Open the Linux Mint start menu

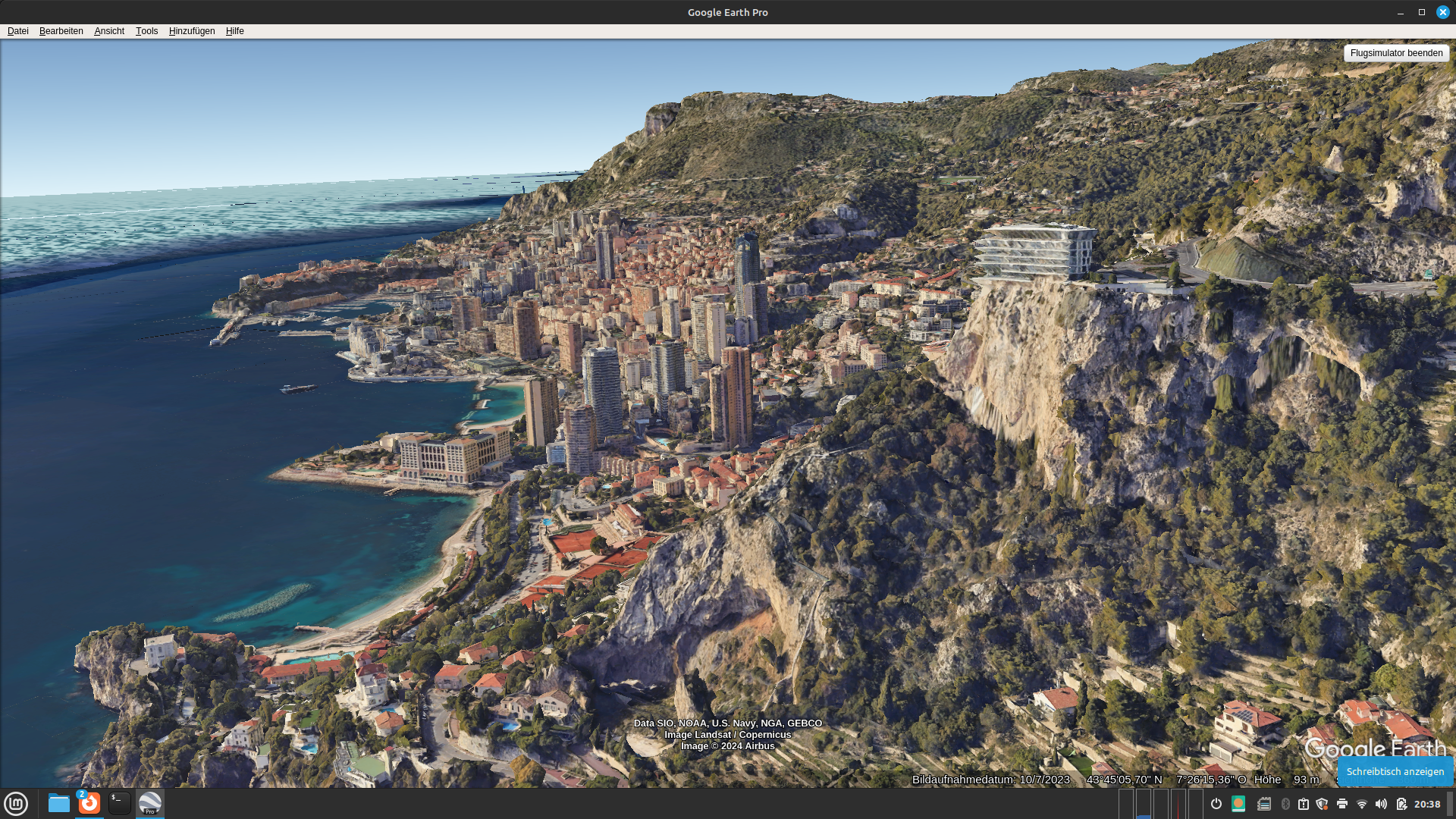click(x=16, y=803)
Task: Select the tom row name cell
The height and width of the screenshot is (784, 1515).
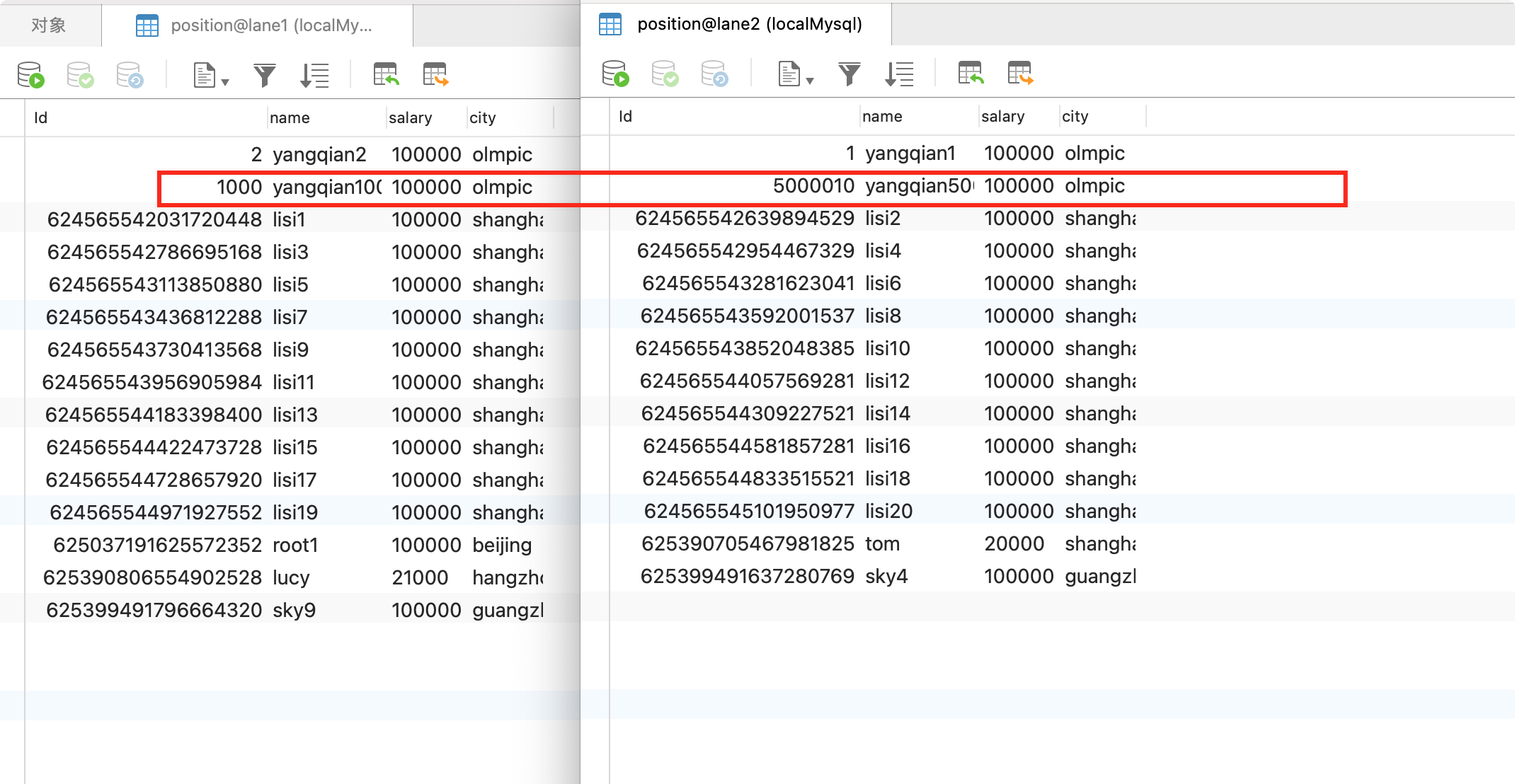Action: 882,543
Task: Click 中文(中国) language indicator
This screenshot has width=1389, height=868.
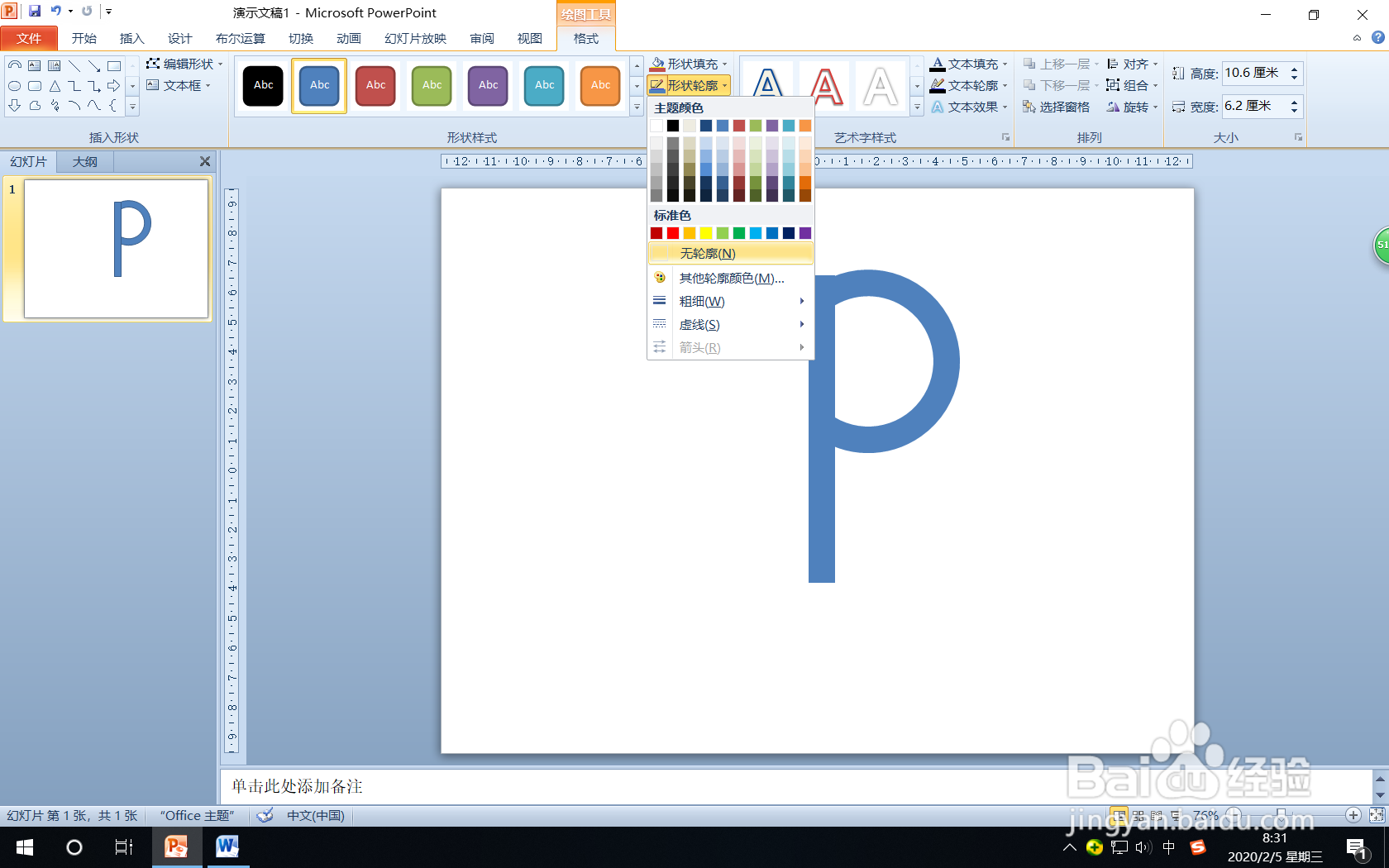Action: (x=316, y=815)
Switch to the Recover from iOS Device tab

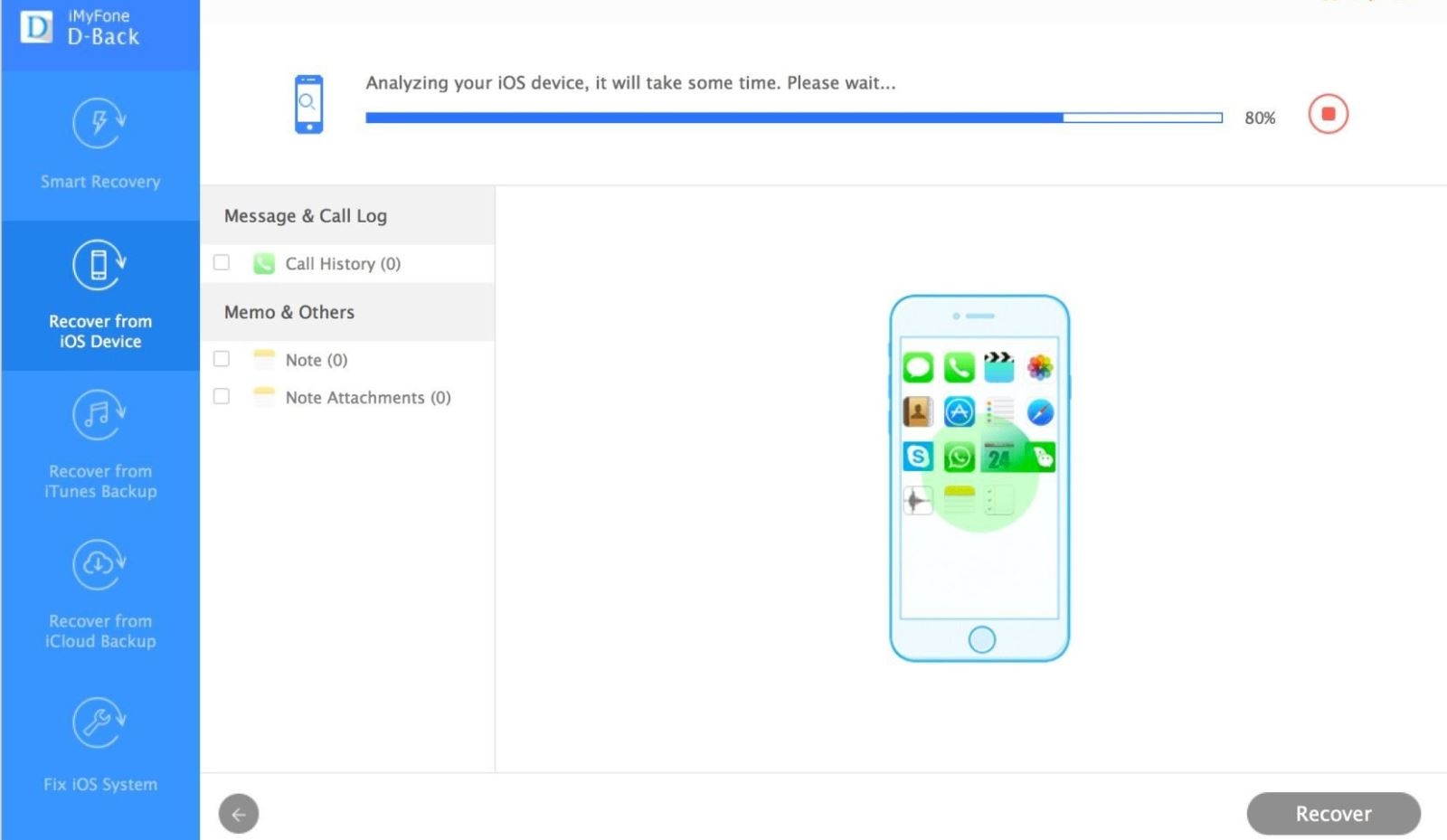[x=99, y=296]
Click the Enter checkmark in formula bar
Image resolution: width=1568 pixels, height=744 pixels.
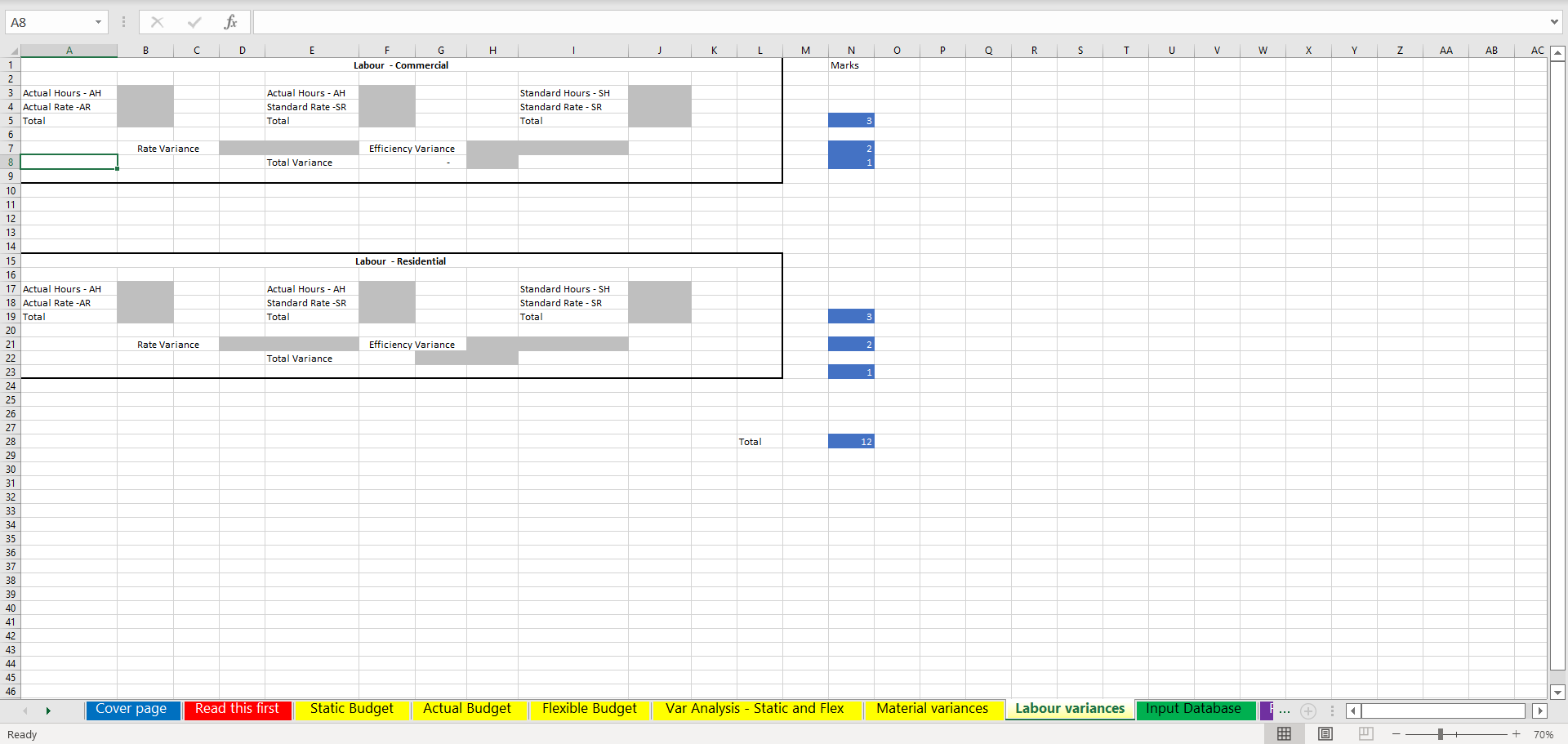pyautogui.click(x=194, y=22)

--

PROBLEM TO WORK ON → Set down word for word the lines beginning with the one containing "Task: Click 中文(中国) language indicator" and ending with the last line of the listing, inclusive. Omit every picture.

SOLUTION →
Task: Click 中文(中国) language indicator
This screenshot has width=1389, height=868.
Action: (x=316, y=815)
Switch to the Recover from iOS Device tab

[x=99, y=296]
Click the Enter checkmark in formula bar
Image resolution: width=1568 pixels, height=744 pixels.
pyautogui.click(x=194, y=22)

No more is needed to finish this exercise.